De regreso a Troyes, Ana invitó a cenar a Jean.

—Lo hemos conseguido.

—Bueno, ha resultado que tenías razón, y esos dos Geoffroy estaban emparentados.

—En realidad no he sido yo la que lo ha descubierto. Fue un comentario de la profesora Elianne Marchais la que me dio la pista de que eso era posible. Y lo es. Ahora estoy casi segura de que Geoffroy de Charney fue el propietario de la Sábana. Seguramente la mandó pintar o la compró por buena en Tierra Santa.

—Si hubiese sido auténtica habría estado en manos del Temple; acuérdate, Ana, de que los caballeros hacían voto de pobreza y no poseían nada. De manera que no deja de ser extraño que el templario tuviera la Sábana. A lo mejor los dos Geoffroy eran parientes, pero le estamos cargando al primero la posesión del sudario sin ninguna base, sin pruebas.

—Sólo que estuvo en Tierra Santa —insistió Ana.

—Sí, como casi todos los templarios.

—Ya, pero éste se llamaba Geoffroy de Charney.

—Ana, tu teoría es interesante pero está cogida por los pelos, y lo sabes. Por eso yo no me termino de creer lo que cuentan los periódicos, porque los periodistas a veces dais por cierto lo que sólo es probable.

—¡Otro que tiene mala opinión de los periodistas!

—Mala opinión no, una cierta desconfianza, sí.

—No mentimos, ¿sabes?

—No digo que mintáis, incluso admito que en lo que escribís hay una base de realidad, pero eso no significa que sea la verdad. Lo que te estoy intentando decir es que procures ser rigurosa cuando escribas sobre esto. De lo contrario la gente se lo tomará como una fantasía, como otra historia esotérica sobre el sudario, y ya sabes que hay muchas.

— o O o —

Decidió confiar en Jean. Hacía una semana que se habían conocido, y sin embargo tenía la impresión de que le conocía de siempre. Jean era sensible, inteligente y sensato. Tras su apariencia descuidada había un hombre de una pieza.

Le contó casi todo lo que sabía, pero sin mencionar al Departamento del Arte ni a su hermano Santiago, y esperó a escuchar su opinión.

—Para un libro esotérico no está mal. Pero la verdad, Ana, sólo me hablas de intuiciones y pálpitos. Lo que dices, bien contado puede resultar una historia interesante para un magazine, pero nada de lo que me has contado se sustenta sobre una prueba, nada.
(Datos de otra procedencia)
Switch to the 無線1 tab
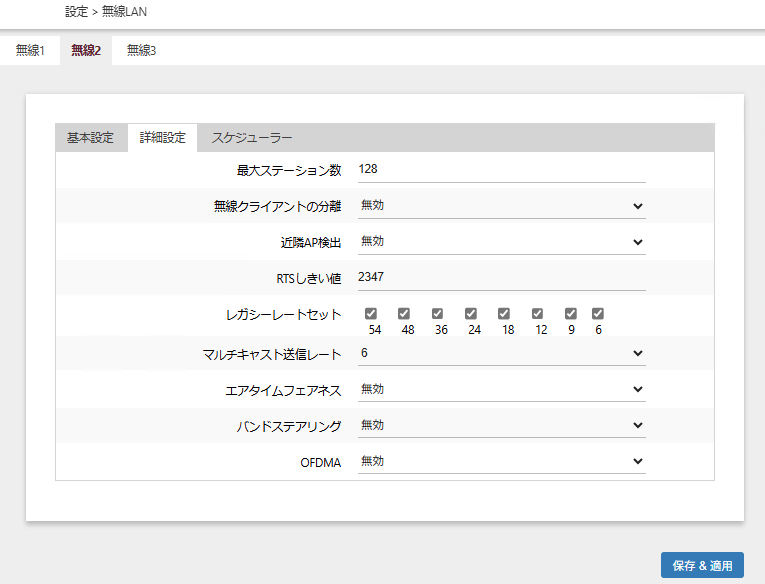The width and height of the screenshot is (765, 584). (x=30, y=50)
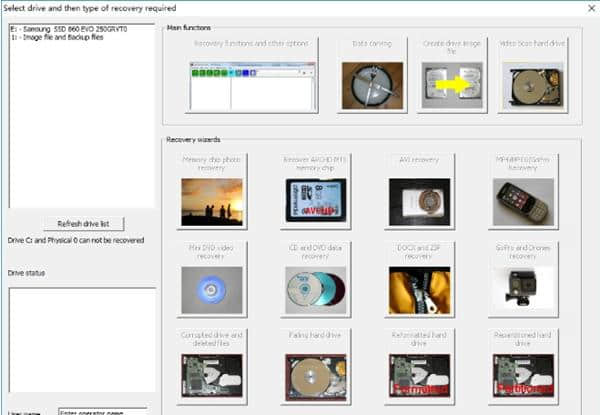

Siento decepcionarte, pero si yo me encontrara en un periódico una historia como la que cuentas no me la creería, pensaría que es una elucubración de uno de esos seudoautores que escriben de ovnis y ven misterios en cada esquina.

Ana no pudo ocultar su decepción, aunque en su fuero interno admitía que Jean tenía razón, que sus teorías no tenían ninguna base sobre las que sustentarlas seriamente.

—No me voy a rendir, ¿sabes, Jean? Si efectivamente no encuentro pruebas sólidas, no publicaré ni una línea, ése es el trato que acabo de hacer conmigo misma. Así no os decepcionare a quienes me habéis ayudado. Pero voy a continuar investigando. Ahora me queda por averiguar si un Charny que conozco tiene algo que ver con estos Charny.

—¿Quién es ese Charny que conoces?

—Un hombre muy guapo e interesante, un tanto misterioso. Iré a París; allí me será más fácil contactar con su familia, si es que es su familia.